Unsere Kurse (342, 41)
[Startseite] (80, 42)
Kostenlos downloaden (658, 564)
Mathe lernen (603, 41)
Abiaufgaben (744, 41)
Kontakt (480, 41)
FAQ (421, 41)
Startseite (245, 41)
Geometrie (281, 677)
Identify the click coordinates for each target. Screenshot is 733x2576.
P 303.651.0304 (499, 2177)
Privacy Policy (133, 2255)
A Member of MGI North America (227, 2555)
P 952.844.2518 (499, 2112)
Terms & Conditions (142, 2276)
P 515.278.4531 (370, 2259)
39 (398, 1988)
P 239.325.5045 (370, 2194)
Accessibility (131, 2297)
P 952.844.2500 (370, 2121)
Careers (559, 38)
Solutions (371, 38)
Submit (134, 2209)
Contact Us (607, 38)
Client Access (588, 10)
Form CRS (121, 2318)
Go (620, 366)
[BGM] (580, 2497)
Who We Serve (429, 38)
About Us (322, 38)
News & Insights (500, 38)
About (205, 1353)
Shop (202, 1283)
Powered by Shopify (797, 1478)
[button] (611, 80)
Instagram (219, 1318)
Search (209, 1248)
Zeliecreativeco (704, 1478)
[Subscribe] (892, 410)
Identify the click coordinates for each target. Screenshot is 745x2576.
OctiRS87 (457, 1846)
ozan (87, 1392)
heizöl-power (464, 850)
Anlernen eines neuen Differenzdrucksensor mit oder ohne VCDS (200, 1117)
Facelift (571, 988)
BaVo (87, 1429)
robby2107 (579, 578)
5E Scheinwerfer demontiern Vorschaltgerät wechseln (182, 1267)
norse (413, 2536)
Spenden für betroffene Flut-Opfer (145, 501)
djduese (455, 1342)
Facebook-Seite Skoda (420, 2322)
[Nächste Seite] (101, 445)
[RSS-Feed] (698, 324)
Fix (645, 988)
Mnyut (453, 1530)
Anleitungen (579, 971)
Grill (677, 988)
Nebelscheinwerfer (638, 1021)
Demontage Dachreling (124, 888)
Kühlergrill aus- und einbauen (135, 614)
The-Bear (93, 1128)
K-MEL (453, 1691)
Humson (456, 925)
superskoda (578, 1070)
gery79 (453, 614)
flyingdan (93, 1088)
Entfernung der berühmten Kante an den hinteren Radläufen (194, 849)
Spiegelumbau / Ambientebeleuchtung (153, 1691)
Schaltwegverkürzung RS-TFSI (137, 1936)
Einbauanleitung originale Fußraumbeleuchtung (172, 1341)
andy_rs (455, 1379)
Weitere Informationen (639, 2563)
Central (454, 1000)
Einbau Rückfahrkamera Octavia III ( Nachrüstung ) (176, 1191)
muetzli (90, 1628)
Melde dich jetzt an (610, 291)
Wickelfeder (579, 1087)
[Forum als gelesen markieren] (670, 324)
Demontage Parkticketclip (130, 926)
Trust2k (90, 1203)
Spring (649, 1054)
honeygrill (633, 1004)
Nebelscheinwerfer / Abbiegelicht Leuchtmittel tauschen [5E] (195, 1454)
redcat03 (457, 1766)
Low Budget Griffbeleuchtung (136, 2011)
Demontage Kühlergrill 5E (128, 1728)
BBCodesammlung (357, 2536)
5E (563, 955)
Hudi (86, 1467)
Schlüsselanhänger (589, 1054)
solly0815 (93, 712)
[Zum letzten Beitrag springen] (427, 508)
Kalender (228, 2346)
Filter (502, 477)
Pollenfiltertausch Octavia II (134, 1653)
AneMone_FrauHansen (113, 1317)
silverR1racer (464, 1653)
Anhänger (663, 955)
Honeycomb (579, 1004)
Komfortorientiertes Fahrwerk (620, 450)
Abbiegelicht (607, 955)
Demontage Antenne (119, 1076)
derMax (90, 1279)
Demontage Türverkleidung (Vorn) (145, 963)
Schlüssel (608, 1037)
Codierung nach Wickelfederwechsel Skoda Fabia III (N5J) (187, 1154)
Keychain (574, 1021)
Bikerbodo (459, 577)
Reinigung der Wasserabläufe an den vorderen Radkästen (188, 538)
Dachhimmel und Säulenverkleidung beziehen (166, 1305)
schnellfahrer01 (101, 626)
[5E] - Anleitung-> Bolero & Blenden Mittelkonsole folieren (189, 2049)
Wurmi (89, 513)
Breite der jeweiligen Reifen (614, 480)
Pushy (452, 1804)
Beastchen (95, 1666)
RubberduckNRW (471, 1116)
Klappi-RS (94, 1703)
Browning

★ ★ ★ ★ ★ ★ ★

ASSIGNMENT →
The records above should be set down again word for word.

TASK RESULT →
Unsere Kurse (342, 41)
[Startseite] (80, 42)
Kostenlos downloaden (658, 564)
Mathe lernen (603, 41)
Abiaufgaben (744, 41)
Kontakt (480, 41)
FAQ (421, 41)
Startseite (245, 41)
Geometrie (281, 677)
Identify the click coordinates for each target. Screenshot is 733x2576.
P 303.651.0304 (499, 2177)
Privacy Policy (133, 2255)
A Member of MGI North America (227, 2555)
P 952.844.2518 (499, 2112)
Terms & Conditions (142, 2276)
P 515.278.4531 (370, 2259)
39 (398, 1988)
P 239.325.5045 (370, 2194)
Accessibility (131, 2297)
P 952.844.2500 (370, 2121)
Careers (559, 38)
Solutions (371, 38)
Submit (134, 2209)
Contact Us (607, 38)
Client Access (588, 10)
Form CRS (121, 2318)
Go (620, 366)
[BGM] (580, 2497)
Who We Serve (429, 38)
About Us (322, 38)
News & Insights (500, 38)
About (205, 1353)
Shop (202, 1283)
Powered by Shopify (797, 1478)
[button] (611, 80)
Instagram (219, 1318)
Search (209, 1248)
Zeliecreativeco (704, 1478)
[Subscribe] (892, 410)
Identify the click coordinates for each target. Screenshot is 745x2576.
OctiRS87 (457, 1846)
ozan (87, 1392)
heizöl-power (464, 850)
Anlernen eines neuen Differenzdrucksensor mit oder ohne VCDS (200, 1117)
Facelift (571, 988)
BaVo (87, 1429)
robby2107 (579, 578)
5E Scheinwerfer demontiern Vorschaltgerät wechseln (182, 1267)
norse (413, 2536)
Spenden für betroffene Flut-Opfer (145, 501)
djduese (455, 1342)
Facebook-Seite Skoda (420, 2322)
[Nächste Seite] (101, 445)
[RSS-Feed] (698, 324)
Fix (645, 988)
Mnyut (453, 1530)
Anleitungen (579, 971)
Grill (677, 988)
Nebelscheinwerfer (638, 1021)
Demontage Dachreling (124, 888)
Kühlergrill aus- und einbauen (135, 614)
The-Bear (93, 1128)
K-MEL (453, 1691)
Humson (456, 925)
superskoda (578, 1070)
gery79 (453, 614)
flyingdan (93, 1088)
Entfernung der berühmten Kante an den hinteren Radläufen (194, 849)
Spiegelumbau / Ambientebeleuchtung (153, 1691)
Schaltwegverkürzung RS-TFSI (137, 1936)
Einbauanleitung originale Fußraumbeleuchtung (172, 1341)
andy_rs (455, 1379)
Weitere Informationen (639, 2563)
Central (454, 1000)
Einbau Rückfahrkamera Octavia III ( Nachrüstung ) (176, 1191)
muetzli (90, 1628)
Melde dich jetzt an (610, 291)
Wickelfeder (579, 1087)
[Forum als gelesen markieren] (670, 324)
Demontage Parkticketclip (130, 926)
Trust2k (90, 1203)
Spring (649, 1054)
honeygrill (633, 1004)
Nebelscheinwerfer / Abbiegelicht Leuchtmittel tauschen [5E] (195, 1454)
redcat03 (457, 1766)
Low Budget Griffbeleuchtung (136, 2011)
Demontage Kühlergrill 5E (128, 1728)
BBCodesammlung (357, 2536)
5E (563, 955)
Hudi (86, 1467)
Schlüsselanhänger (589, 1054)
solly0815 (93, 712)
[Zum letzten Beitrag springen] (427, 508)
Kalender (228, 2346)
Filter (502, 477)
Pollenfiltertausch Octavia II (134, 1653)
AneMone_FrauHansen (113, 1317)
silverR1racer (464, 1653)
Anhänger (663, 955)
Honeycomb (579, 1004)
Komfortorientiertes Fahrwerk (620, 450)
Abbiegelicht (607, 955)
Demontage Antenne (119, 1076)
derMax (90, 1279)
Demontage Türverkleidung (Vorn) (145, 963)
Schlüssel (608, 1037)
Codierung nach Wickelfederwechsel Skoda Fabia III (N5J) (187, 1154)
Keychain (574, 1021)
Bikerbodo (459, 577)
Reinigung der Wasserabläufe an den vorderen Radkästen (188, 538)
Dachhimmel und Säulenverkleidung beziehen (166, 1305)
schnellfahrer01 (101, 626)
[5E] - Anleitung-> Bolero & Blenden Mittelkonsole folieren (189, 2049)
Wurmi (89, 513)
Breite der jeweiligen Reifen (614, 480)
Pushy (452, 1804)
Beastchen (95, 1666)
RubberduckNRW (471, 1116)
Klappi-RS (94, 1703)
Browning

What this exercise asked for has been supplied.